Religious right looks away
No group has been as blindly loyal to President Donald Trump as Christian conservatives. They have not let religion or values get in the way of their support. Consider the Access Hollywood tape, the attack on a Gold Star family, a mass of inexplicable ties between Trump’s campaign and Russian officials (and the president’s open invitation to Russia to continue hacking), the firing of the FBI director, the humiliation of evangelical favorite Attorney General Jeff Sessions, the politicization of the Boy Scouts, the threats to the special counsel, and now an interview with Trump’s out-of-control potty-mouthed communications director. What about Trump, exactly, reflects their values?

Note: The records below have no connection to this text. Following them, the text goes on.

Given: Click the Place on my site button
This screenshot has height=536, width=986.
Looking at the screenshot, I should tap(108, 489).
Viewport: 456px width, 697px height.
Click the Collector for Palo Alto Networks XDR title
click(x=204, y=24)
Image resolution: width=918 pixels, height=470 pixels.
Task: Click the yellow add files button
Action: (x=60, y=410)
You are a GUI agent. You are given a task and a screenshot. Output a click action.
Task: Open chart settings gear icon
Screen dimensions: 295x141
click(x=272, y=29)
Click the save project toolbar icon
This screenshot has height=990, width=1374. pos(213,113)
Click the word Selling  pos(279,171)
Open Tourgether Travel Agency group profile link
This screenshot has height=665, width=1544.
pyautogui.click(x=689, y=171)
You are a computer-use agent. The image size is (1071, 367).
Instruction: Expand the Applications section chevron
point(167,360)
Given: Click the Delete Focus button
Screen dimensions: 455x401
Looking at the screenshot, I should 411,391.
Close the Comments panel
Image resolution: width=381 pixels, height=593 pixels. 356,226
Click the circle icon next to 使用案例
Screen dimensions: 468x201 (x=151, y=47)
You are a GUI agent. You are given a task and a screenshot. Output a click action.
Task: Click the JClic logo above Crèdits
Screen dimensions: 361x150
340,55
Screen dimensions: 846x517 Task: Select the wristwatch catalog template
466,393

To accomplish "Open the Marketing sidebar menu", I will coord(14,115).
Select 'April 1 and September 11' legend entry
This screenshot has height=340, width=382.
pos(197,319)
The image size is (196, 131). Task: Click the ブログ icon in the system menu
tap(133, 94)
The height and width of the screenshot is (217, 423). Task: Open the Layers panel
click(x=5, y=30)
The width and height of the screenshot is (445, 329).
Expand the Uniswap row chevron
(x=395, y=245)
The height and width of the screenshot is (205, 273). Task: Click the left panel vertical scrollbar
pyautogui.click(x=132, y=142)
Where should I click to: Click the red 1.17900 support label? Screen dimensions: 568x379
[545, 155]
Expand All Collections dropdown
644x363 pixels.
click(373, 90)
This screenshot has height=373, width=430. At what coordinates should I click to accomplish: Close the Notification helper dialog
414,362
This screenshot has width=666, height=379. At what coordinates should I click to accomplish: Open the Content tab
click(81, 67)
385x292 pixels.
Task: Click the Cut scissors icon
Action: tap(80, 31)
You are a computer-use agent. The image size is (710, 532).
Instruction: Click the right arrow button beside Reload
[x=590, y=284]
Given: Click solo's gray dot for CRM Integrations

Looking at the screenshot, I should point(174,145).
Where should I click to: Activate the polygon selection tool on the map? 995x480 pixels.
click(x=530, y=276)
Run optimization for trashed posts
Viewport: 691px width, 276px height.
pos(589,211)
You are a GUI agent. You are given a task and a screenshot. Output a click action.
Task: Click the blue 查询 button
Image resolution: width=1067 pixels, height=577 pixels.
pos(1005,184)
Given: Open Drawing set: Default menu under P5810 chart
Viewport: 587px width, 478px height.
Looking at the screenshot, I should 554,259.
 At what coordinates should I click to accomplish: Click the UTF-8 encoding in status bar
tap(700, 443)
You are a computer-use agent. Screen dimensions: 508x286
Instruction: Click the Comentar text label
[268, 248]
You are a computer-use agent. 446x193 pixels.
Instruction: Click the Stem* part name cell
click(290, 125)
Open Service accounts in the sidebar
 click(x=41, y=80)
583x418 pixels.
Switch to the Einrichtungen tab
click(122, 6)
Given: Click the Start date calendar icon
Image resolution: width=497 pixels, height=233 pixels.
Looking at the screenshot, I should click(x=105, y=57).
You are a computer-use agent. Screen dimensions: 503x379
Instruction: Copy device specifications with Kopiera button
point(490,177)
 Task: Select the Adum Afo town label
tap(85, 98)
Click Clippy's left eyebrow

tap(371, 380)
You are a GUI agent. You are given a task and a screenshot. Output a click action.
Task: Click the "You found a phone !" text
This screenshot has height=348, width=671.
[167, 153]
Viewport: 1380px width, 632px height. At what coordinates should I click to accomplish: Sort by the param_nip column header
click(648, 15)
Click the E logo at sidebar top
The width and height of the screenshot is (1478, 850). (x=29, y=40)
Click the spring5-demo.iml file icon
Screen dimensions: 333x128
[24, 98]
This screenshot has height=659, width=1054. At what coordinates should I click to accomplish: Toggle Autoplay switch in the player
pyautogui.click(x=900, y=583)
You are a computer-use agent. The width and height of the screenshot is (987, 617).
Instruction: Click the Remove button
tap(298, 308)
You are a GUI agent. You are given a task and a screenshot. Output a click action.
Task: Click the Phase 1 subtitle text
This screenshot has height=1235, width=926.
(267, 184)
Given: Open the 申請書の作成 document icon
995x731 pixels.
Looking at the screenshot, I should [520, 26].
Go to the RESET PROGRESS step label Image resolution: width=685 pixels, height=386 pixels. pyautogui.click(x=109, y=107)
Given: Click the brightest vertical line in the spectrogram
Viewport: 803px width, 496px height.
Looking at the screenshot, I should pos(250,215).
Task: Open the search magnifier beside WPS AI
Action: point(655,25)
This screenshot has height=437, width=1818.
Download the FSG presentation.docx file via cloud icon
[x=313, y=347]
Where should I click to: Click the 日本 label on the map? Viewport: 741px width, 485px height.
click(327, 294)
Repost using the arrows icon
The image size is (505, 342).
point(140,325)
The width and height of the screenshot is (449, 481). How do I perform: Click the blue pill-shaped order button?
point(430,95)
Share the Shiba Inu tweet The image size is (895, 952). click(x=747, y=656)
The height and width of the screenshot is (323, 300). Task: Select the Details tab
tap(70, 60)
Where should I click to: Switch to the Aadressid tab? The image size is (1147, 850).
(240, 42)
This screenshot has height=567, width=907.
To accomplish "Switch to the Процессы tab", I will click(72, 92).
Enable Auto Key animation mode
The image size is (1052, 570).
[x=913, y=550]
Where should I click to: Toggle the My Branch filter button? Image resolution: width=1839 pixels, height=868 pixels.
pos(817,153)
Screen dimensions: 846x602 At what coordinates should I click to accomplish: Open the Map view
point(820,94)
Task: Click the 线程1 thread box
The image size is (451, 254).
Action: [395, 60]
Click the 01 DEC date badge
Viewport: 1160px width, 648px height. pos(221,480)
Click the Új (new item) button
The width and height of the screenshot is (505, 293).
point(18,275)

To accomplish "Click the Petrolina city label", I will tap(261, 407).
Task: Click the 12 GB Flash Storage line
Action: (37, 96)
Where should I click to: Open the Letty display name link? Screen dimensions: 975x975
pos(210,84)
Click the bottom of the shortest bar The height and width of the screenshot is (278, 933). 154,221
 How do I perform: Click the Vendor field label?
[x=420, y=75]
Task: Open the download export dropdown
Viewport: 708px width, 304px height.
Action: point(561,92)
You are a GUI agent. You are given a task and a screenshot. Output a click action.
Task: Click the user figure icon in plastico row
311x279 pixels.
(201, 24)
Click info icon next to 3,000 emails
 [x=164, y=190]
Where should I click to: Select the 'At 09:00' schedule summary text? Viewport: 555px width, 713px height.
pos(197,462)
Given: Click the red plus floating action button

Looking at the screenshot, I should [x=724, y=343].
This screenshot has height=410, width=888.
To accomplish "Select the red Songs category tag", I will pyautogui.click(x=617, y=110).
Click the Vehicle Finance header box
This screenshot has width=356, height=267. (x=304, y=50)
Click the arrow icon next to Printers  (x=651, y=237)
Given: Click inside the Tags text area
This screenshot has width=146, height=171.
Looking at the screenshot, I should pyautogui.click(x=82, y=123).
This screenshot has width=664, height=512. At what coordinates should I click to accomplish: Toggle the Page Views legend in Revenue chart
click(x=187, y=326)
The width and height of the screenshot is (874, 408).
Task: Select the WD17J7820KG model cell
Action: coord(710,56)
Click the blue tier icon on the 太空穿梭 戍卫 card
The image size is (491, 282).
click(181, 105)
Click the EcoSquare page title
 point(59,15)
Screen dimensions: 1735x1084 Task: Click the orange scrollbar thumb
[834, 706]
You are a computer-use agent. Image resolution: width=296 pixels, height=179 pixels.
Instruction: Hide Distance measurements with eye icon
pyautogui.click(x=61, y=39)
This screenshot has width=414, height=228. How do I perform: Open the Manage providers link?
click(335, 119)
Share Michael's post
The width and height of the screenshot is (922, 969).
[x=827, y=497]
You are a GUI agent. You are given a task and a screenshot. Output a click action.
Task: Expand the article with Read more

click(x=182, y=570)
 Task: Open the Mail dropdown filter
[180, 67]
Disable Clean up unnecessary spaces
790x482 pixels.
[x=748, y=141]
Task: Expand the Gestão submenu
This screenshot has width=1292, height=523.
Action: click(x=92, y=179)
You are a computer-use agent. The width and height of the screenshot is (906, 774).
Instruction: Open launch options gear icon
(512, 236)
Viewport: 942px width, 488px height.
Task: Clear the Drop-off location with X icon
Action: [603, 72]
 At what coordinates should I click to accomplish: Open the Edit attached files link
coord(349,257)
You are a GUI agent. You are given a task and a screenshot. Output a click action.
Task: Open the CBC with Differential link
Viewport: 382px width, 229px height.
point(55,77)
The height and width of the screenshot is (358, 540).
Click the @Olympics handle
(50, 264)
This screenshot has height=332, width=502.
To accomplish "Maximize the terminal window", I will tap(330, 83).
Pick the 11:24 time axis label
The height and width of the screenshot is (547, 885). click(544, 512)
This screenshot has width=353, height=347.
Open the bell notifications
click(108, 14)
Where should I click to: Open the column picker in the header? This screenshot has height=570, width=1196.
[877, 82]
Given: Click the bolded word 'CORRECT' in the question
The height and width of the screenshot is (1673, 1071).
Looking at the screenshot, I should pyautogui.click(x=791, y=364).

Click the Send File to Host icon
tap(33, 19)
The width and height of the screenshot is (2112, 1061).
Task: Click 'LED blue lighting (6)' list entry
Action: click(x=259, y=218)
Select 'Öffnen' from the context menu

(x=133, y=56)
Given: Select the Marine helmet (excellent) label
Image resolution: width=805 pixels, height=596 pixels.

Meanwhile the president’s own conduct is so badly out of control that Republicans are finally trying to take efforts to childproof the Justice Department. The Post reports that Sen. Charles Grassley (R-Iowa) “made clear that he would not consider holding confirmation hearings for a replacement any time this year. That would leave the Justice Department in the hands of Rod J. Rosenstein, the career prosecutor who is now deputy attorney general and someone who also has earned Trump’s disrespect for having appointed [special counsel Robert] Mueller.”
It is not clear whether Trump has reached a tipping point when Republicans decide he has to leave office. Yet if Trump nevertheless proceeds to fire Sessions and then order Justice Department officials to fire Mueller (or fire them if they won’t), Republicans will have no remedy at their disposal other than impeachment; they may very well choose not to use it, but then we have the makings of a constitutional crisis on our hands.
And the religious right, which intones “Judge Gorsuch, Judge Gorsuch!” when confronted with the series of Trump abominations, should do some soul-searching. Was this trashing of the White House, assault on civil language and conduct and contempt for the Constitution (the one the religious right thinks is so important that the new Supreme Court justice must protect it) worth it? And if it gets worse, is there any point at which they might put country above tribe, morality above partisanship?